START SUPPLIED RECORDS

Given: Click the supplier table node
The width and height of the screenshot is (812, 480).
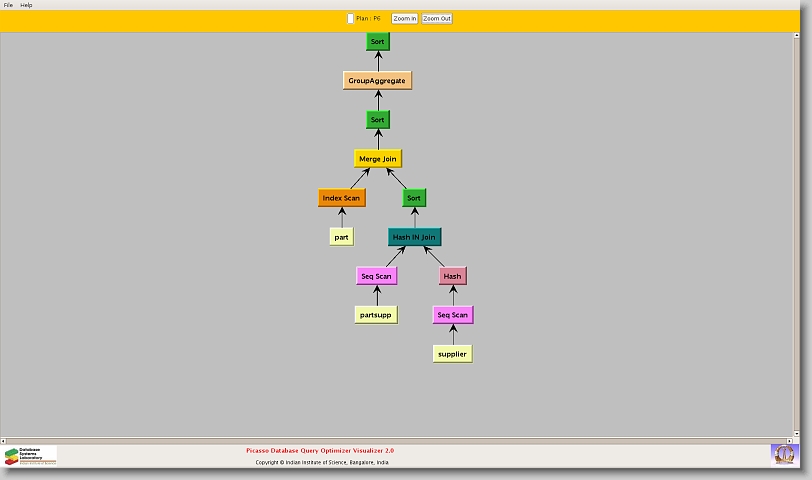Looking at the screenshot, I should 452,354.
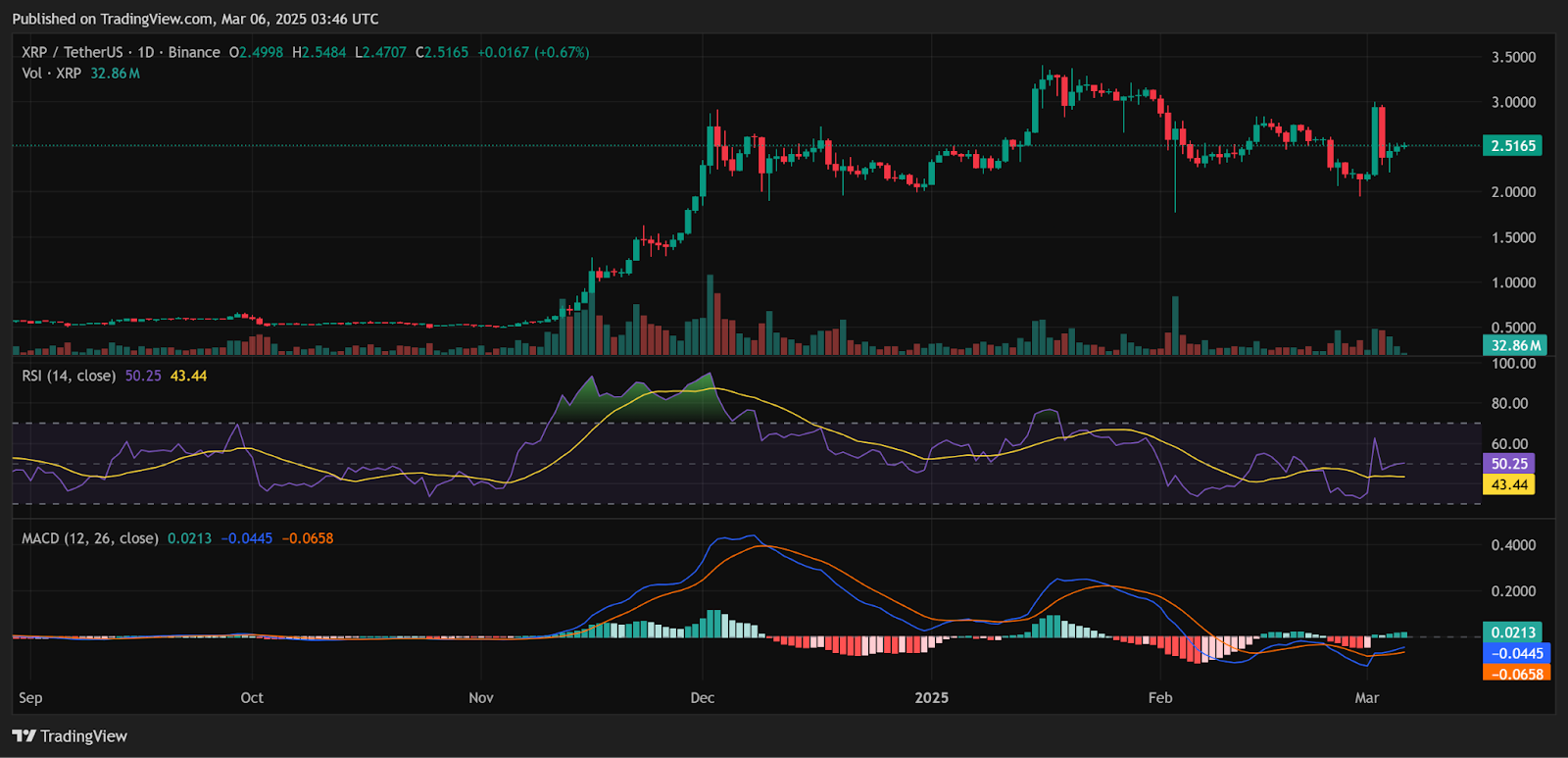Image resolution: width=1568 pixels, height=758 pixels.
Task: Click the green volume tag 32.86M
Action: pos(1515,345)
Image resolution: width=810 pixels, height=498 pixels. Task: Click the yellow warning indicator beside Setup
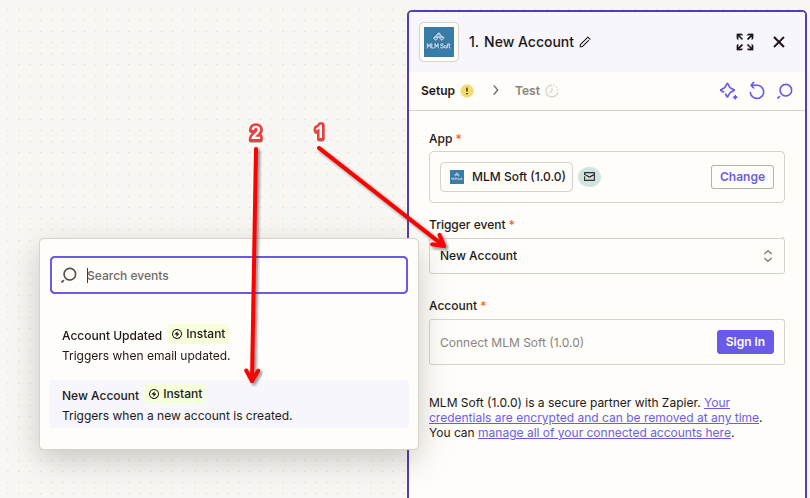click(x=467, y=91)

END SUPPLIED RECORDS

▶ **HOW TO COMPLETE THIS TASK**: Your copy should hold exactly the lines from the one with "The width and" through the end of the records, both included, and no pictures.

▶ **SOLUTION**:
The width and height of the screenshot is (812, 480).
Looking at the screenshot, I should 452,354.
Image resolution: width=1568 pixels, height=758 pixels.
Task: Click the green volume tag 32.86M
Action: pos(1515,345)
Image resolution: width=810 pixels, height=498 pixels. Task: Click the yellow warning indicator beside Setup
click(x=467, y=91)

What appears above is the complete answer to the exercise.